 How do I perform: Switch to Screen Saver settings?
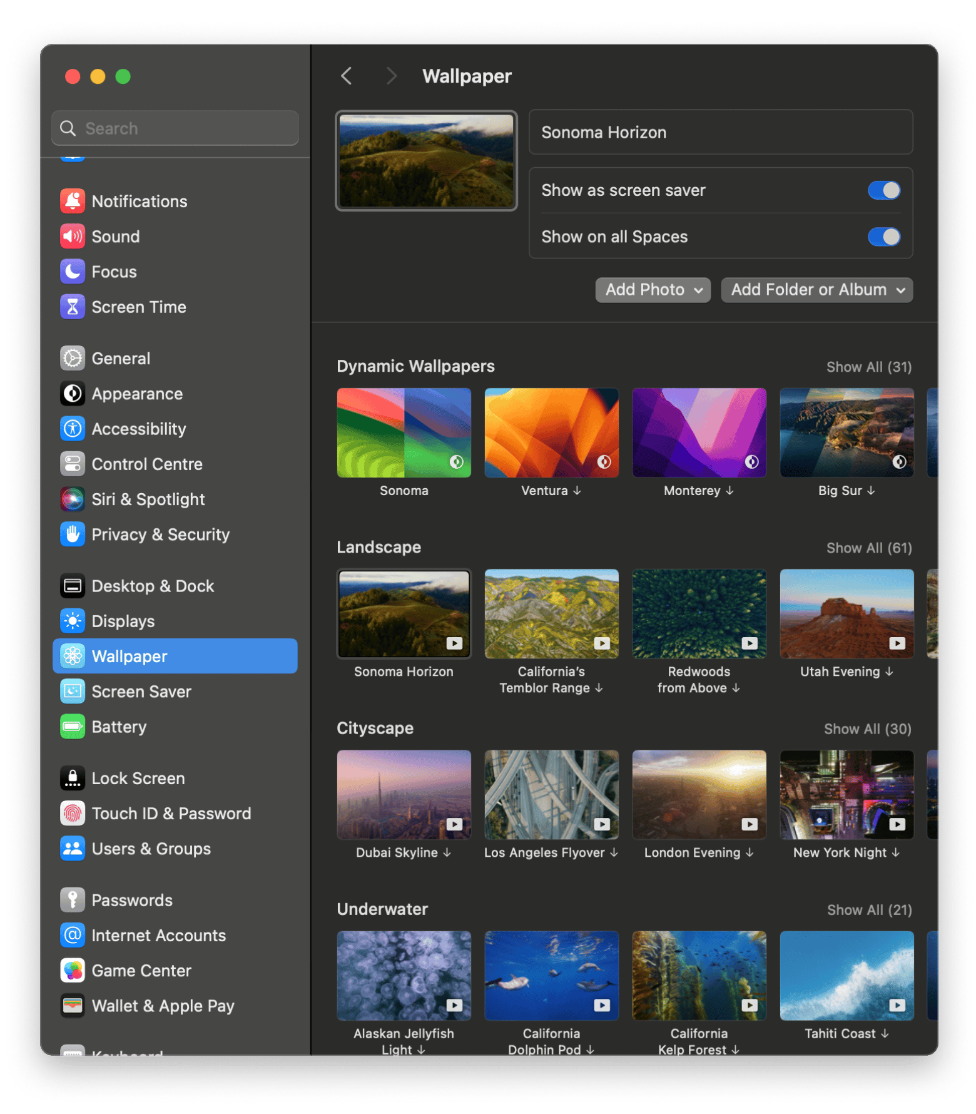(x=141, y=692)
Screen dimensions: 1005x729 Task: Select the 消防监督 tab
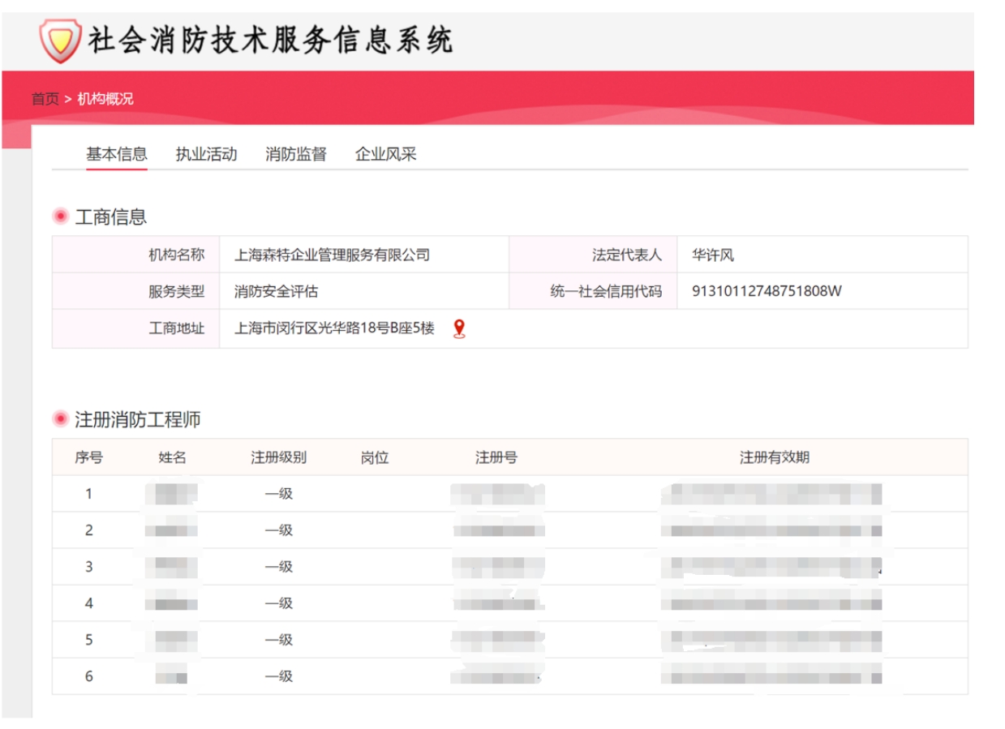point(295,154)
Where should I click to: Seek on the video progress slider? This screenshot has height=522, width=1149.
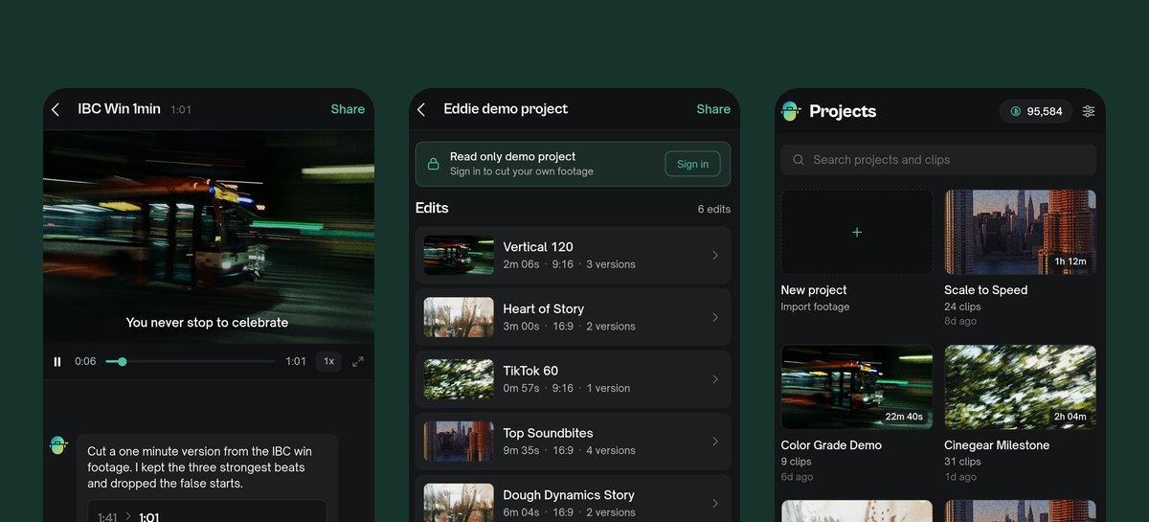[x=191, y=361]
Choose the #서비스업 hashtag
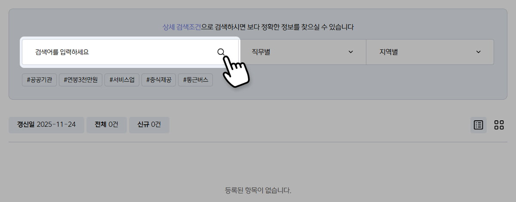Viewport: 516px width, 202px height. point(122,80)
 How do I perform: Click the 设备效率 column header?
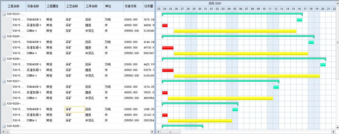133,6
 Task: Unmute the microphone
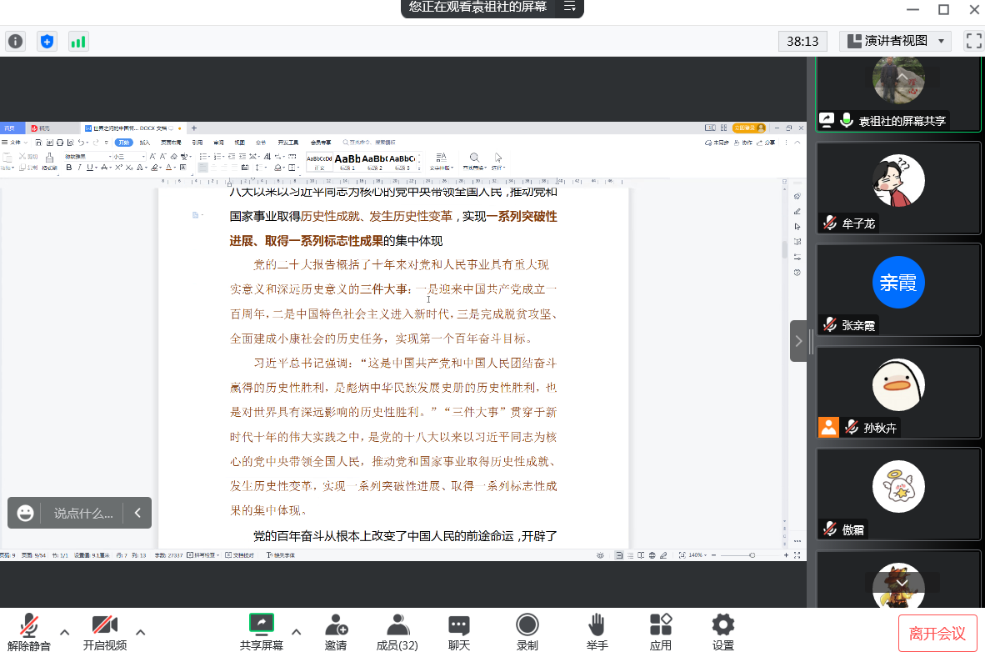pyautogui.click(x=29, y=631)
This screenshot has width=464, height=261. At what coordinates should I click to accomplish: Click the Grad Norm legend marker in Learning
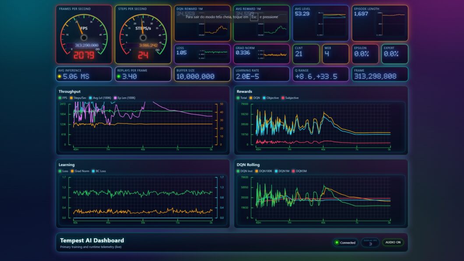72,171
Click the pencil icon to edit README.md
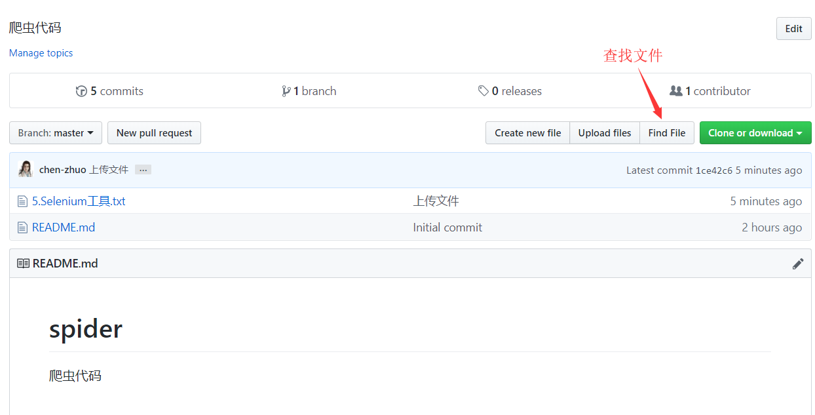815x415 pixels. click(797, 264)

**What the task requires**
Convert all of the data above into a Markdown table with two columns, Row and Line, giving each non-blank line its own numbered row. Leave the pictures out.

**Written solution**
| Row | Line |
|---|---|
| 1 |  How do I perform: Switch to Screen Saver settings? |
| 2 | (x=141, y=692) |
| 3 | Screen dimensions: 1005x729 Task: Select the 消防监督 tab |
| 4 | point(295,154) |
| 5 | Where should I click to: Seek on the video progress slider? This screenshot has height=522, width=1149. |
| 6 | [x=191, y=361] |
| 7 | Choose the #서비스업 hashtag |
| 8 | Viewport: 516px width, 202px height. point(122,80) |
| 9 |  How do I perform: Click the 设备效率 column header? |
| 10 | 133,6 |
| 11 |  Task: Unmute the microphone |
| 12 | pyautogui.click(x=29, y=631) |
| 13 | This screenshot has width=464, height=261. At what coordinates should I click to accomplish: Click the Grad Norm legend marker in Learning |
| 14 | 72,171 |
| 15 | Click the pencil icon to edit README.md |
| 16 | 815x415 pixels. click(797, 264) |